- **Extracted material**
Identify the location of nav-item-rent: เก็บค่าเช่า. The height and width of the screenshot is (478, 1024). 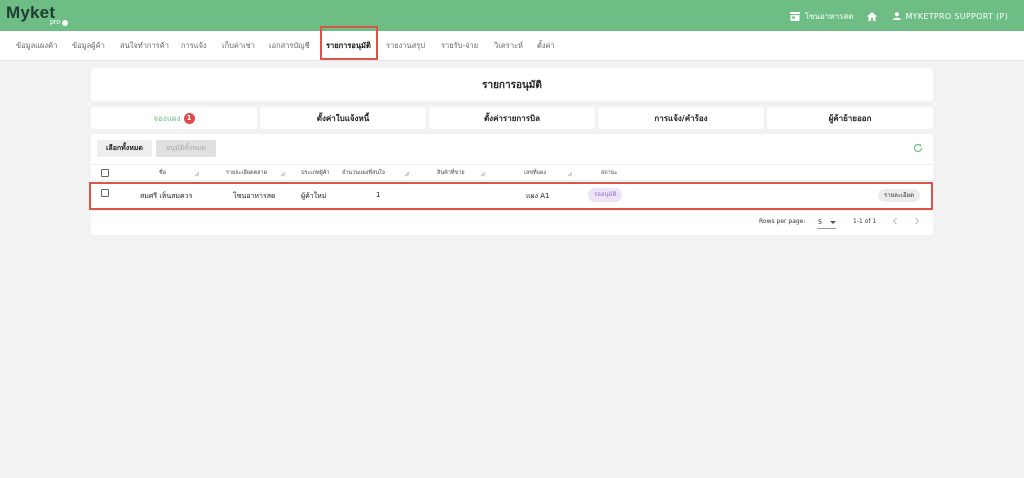
(238, 46).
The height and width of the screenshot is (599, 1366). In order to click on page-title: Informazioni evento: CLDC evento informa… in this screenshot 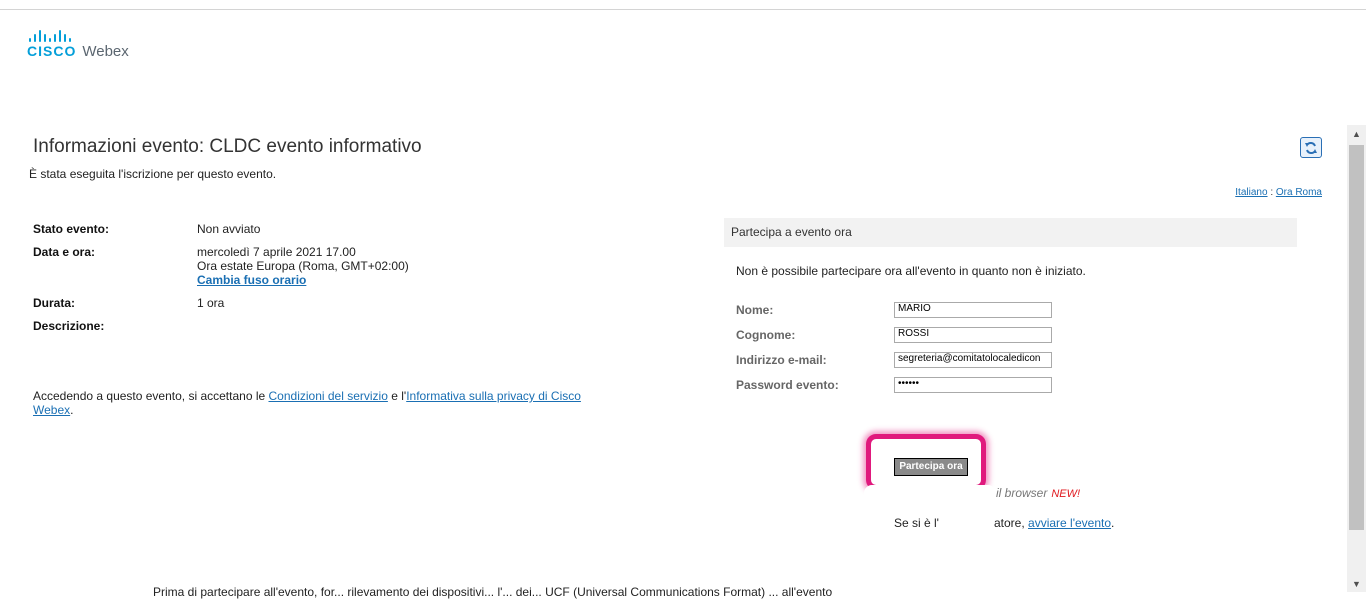, I will do `click(228, 146)`.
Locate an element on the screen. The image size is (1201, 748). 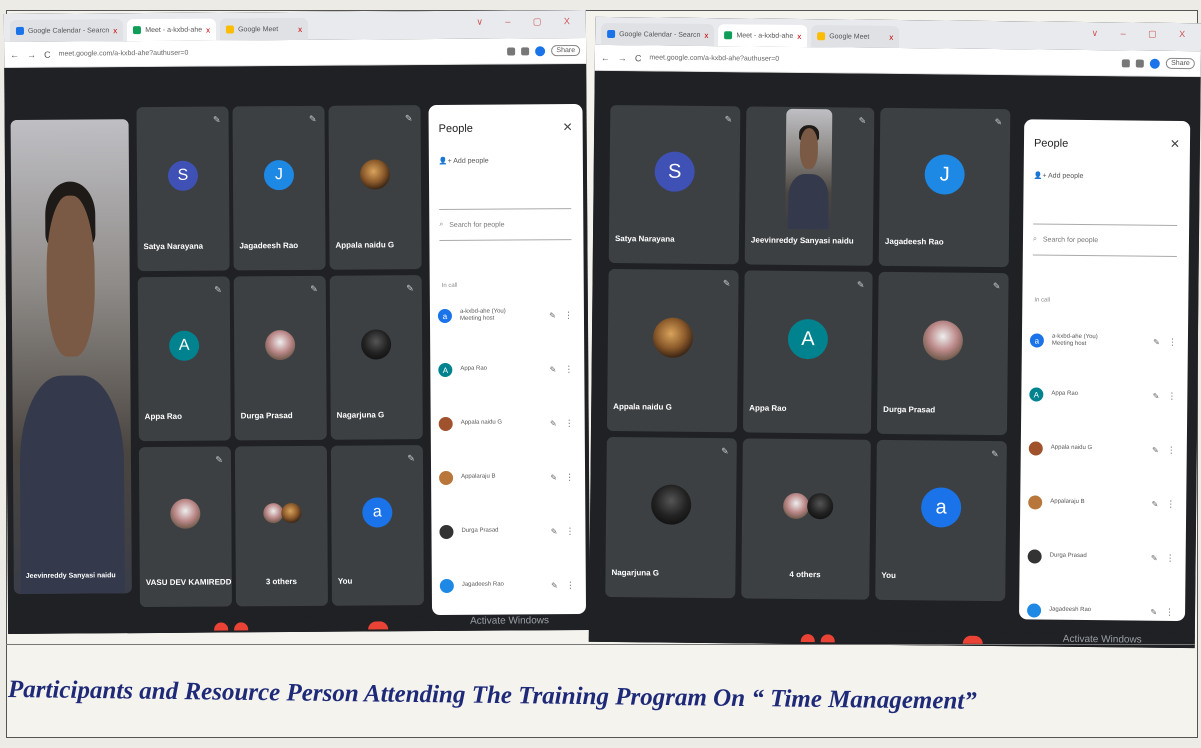
participant-tile: ✎ Jeevinreddy Sanyasi naidu is located at coordinates (810, 186).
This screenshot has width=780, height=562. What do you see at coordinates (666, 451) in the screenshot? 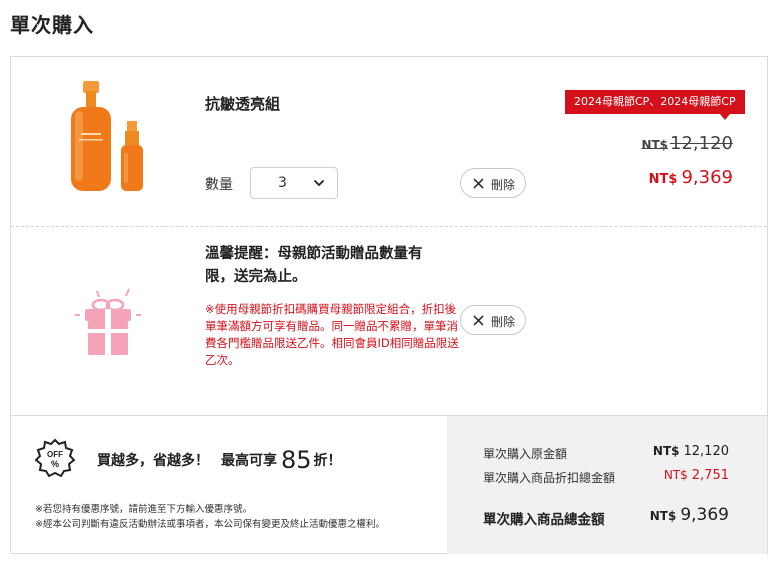
I see `original-amount-currency: NT$` at bounding box center [666, 451].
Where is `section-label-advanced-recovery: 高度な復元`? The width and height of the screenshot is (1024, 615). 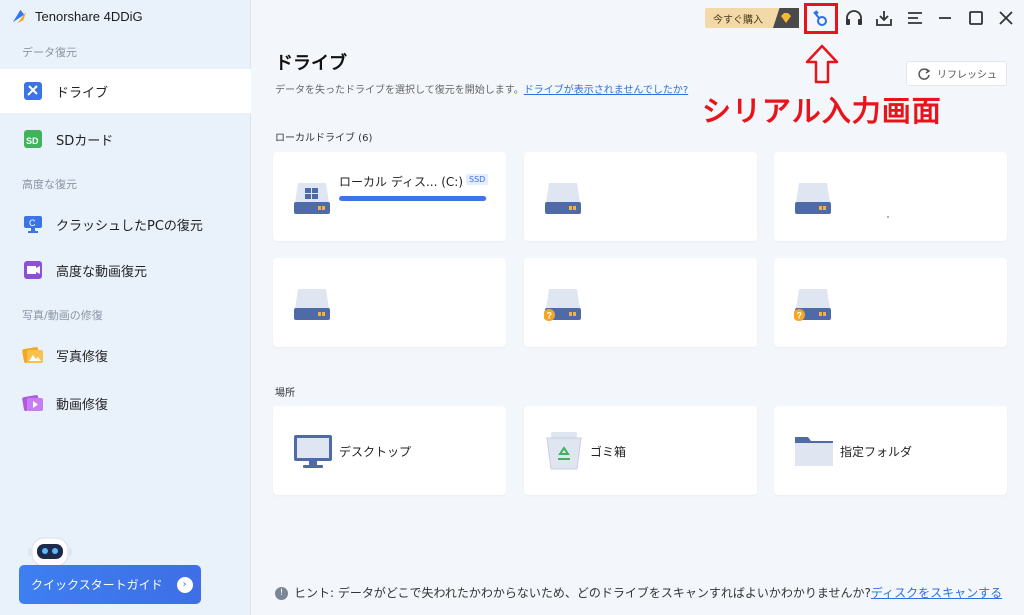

- **Work item**
Can you write out the rows again, starting with the line that contains "Locate an element" and going on through the end of the rows, swapping "screenshot" for "screen capture" and changing nothing else? Leave the pictures out.

- **Written solution**
Locate an element on the screen. The image size is (1201, 748). 
participant-tile: ✎ Jeevinreddy Sanyasi naidu is located at coordinates (810, 186).
This screen capture has width=780, height=562. What do you see at coordinates (666, 451) in the screen capture? 
I see `original-amount-currency: NT$` at bounding box center [666, 451].
Where is `section-label-advanced-recovery: 高度な復元`? The width and height of the screen capture is (1024, 615). 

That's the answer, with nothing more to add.